The classroom was noisy.
"Aoi-senpai, can you hear me?"
Yuki's voice was buried in the surrounding noise.
Aoi moved a bit closer. "Lots of noise."
"How can we communicate reliably?"
"Signal detection theory," Aoi started writing in the notebook. "Technology for extracting target signals from noise."
Mira quietly approached and listened carefully. She was good at hearing conversations even in noise.
Aoi explained. "The human brain is a natural matched filter. It matches input with expected signal patterns."
"Matched filter?"
"You multiply the received signal with a known pattern and calculate correlation. If correlation is high, you judge the target signal is present."
The classroom noise continued. Someone's laughter, a chair scraping, distant conversations.
"But," Yuki said, "all sounds mix together, I can't separate them."
"That's the cocktail party effect. Humans are surprisingly good at it, but machines find it difficult."
Mira wrote in her notebook. "Focus creates signal. Attention is filter."

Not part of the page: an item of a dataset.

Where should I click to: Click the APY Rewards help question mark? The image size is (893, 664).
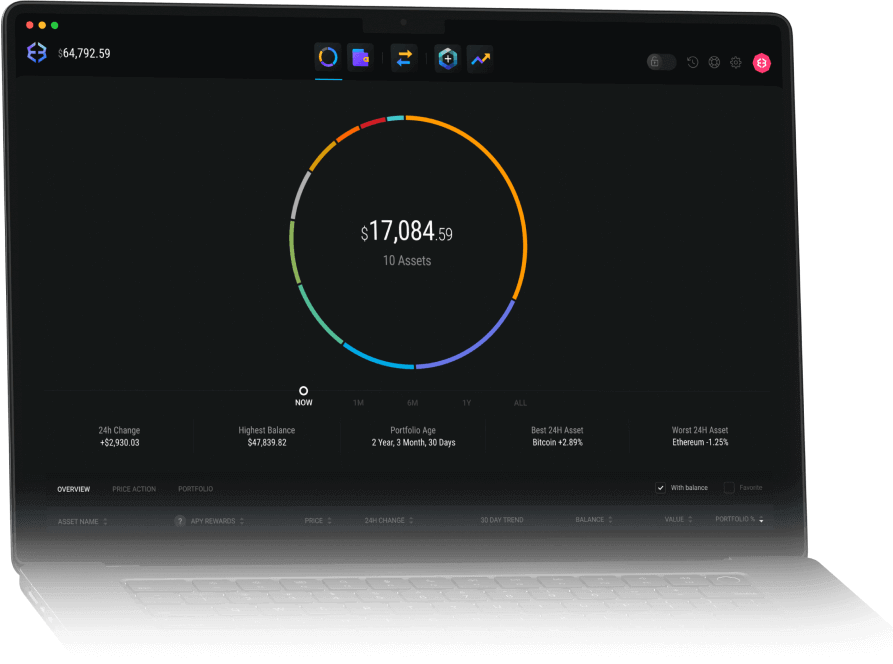pos(181,520)
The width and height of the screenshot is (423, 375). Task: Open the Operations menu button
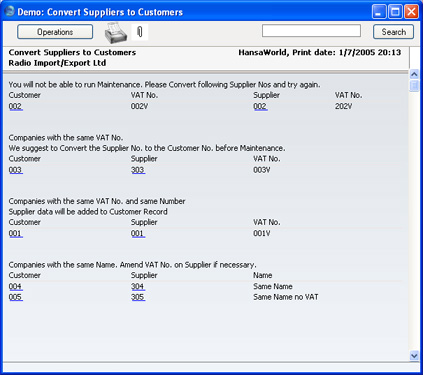pos(55,32)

"Attention becomes a filter," Aoi translated. "As Mira says, selective attention extracts signals."
Yuki tried it. Concentrating only on Aoi's voice. The surrounding sounds receded slightly.
"It became easier to hear."
"That's an adaptive filter. The brain automatically learns noise's statistical properties and suppresses them."
Aoi drew a simple diagram. "Think of it like tuning a radio. You adjust the frequency to pick up the station you want, filtering out others."
"But our brains do this automatically?"
"Yes. With remarkable efficiency. Digital signal processing tries to replicate this, but human auditory systems are still superior in many ways."
Mira drew another diagram. Something like a spectrogram waveform.
Aoi supplemented, "If signal and noise are in different frequency bands, filters can separate them. This is frequency-domain filtering."
"But if they're the same frequency?"
"It gets difficult. The signal-to-noise ratio, SNR, becomes important. If signal strength is sufficiently larger than noise, detection is possible."
Yuki asked, "So speaking louder?"
"That's one method. But smarter is encoding. Adding redundancy and error correction to make it noise-resistant."
Mira wrote a new note. "Repeat important parts"
"Repetition," Yuki understood. "Say important things twice."
"Yes. Temporal redundancy. Sending the same information multiple times compensates for noise loss."
The classroom noise quieted slightly. Break time was ending.
Aoi continued, "Communication systems use pilot signals. Sending known signals to estimate channel state."
"Pilot signals?"
"Like 'test, test.' The receiver observes how it distorts and adjusts filters."
Yuki was impressed. "In human conversation too, we confirm 'Can you hear me?'"
"Exactly. Adaptation through feedback."
Aoi added, "In wireless communication, this becomes crucial. The channel changes constantly—people moving, doors opening. Continuous estimation and adaptation are necessary."
"So communication is always fighting against noise?"
"More like dancing with it. Perfect channels don't exist, so we design systems that work despite imperfections."
Mira smiled. Even with few words, she conveyed much. That was also efficient encoding.
"Even full of noise," Yuki said, "there are ways to communicate."
"Yes. Perfect communication channels don't exist. But understanding noise lets us deal with it."
Silence returned to the classroom. Class was starting.
Mira handed over a small note. "Silence is also information"
"Silence is also information," Aoi nodded.
Yuki put away the note. Finding signals in noise. It applied not just to communication, but to life.
Important messages don't lose to noise.